In this shot you can see that I am using CPU Load Line Calibration Level 5. I couldn't get the high end vCore under load below 1.232 for the life of me. In the graph on the right it shows that under load vCore drops as you go up in levels. Level 1 is the highest and 5 is the lowest. So Level 5 brought my vCore down to 1.160, finally where I wanted it which did turn out to be stable under P95. If you are not stable under load raise the Turbo to from 0.004 to 0.008, this is where you adjust for more vCore under load. Bump the Turbo again until you are stable under load but as always don't go too high.
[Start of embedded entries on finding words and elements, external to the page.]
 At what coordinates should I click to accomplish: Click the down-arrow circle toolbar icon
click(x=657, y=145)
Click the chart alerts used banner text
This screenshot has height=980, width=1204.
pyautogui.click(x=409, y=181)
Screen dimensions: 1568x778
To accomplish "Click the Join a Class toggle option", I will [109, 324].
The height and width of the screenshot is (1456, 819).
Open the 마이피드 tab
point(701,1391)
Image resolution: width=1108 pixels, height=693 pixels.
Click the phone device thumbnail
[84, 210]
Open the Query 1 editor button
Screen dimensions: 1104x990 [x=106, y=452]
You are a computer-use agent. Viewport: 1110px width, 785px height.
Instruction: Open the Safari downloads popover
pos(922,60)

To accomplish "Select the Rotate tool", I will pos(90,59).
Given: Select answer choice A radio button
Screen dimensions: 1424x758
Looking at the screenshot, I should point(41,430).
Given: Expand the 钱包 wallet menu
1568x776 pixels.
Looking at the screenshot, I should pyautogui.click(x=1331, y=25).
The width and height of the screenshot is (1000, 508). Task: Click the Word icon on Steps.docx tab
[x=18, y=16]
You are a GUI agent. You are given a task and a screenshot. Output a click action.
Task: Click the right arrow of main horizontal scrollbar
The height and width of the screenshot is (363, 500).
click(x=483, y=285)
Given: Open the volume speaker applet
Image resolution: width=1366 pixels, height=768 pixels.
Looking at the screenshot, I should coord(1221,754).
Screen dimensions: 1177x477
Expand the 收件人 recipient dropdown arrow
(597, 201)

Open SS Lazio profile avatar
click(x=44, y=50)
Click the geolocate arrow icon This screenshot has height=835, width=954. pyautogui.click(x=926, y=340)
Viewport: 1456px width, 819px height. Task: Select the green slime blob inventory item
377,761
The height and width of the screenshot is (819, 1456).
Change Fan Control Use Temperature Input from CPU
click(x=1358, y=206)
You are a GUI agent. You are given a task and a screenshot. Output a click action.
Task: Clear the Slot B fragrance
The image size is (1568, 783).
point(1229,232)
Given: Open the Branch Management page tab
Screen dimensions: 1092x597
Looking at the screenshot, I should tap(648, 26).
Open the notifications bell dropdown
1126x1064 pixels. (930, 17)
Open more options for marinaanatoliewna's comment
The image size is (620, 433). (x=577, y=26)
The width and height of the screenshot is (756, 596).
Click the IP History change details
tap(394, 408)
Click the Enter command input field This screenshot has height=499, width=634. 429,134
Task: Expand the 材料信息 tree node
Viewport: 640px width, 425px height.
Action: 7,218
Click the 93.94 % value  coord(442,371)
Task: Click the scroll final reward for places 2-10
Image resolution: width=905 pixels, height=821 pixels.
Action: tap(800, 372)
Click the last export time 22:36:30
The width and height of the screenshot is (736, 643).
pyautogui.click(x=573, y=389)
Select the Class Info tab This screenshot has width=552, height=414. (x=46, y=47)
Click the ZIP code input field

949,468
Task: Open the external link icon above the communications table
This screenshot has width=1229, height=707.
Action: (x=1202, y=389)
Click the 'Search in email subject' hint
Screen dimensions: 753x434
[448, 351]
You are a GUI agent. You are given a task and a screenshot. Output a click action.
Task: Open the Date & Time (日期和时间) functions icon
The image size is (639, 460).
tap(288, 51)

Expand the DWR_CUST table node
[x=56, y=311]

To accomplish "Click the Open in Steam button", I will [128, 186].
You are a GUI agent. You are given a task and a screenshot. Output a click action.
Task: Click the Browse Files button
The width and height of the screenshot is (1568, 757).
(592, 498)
I couldn't believe I was stable under load but had idle problems. At idle vCore dropped to 0.992 and dipped below that to like 0.985 unless I raised the offset which also raised the high end and I didn't need more on the high end. Turns out that it is power saving letting it drop to save power. So, under Advanced/ CPU Configuration disable C3 & C6 State support. Instead of dropping to 9.5 watts (0.992 vCore) at idle it now only drops to 12.5 watts (1.008 vCore).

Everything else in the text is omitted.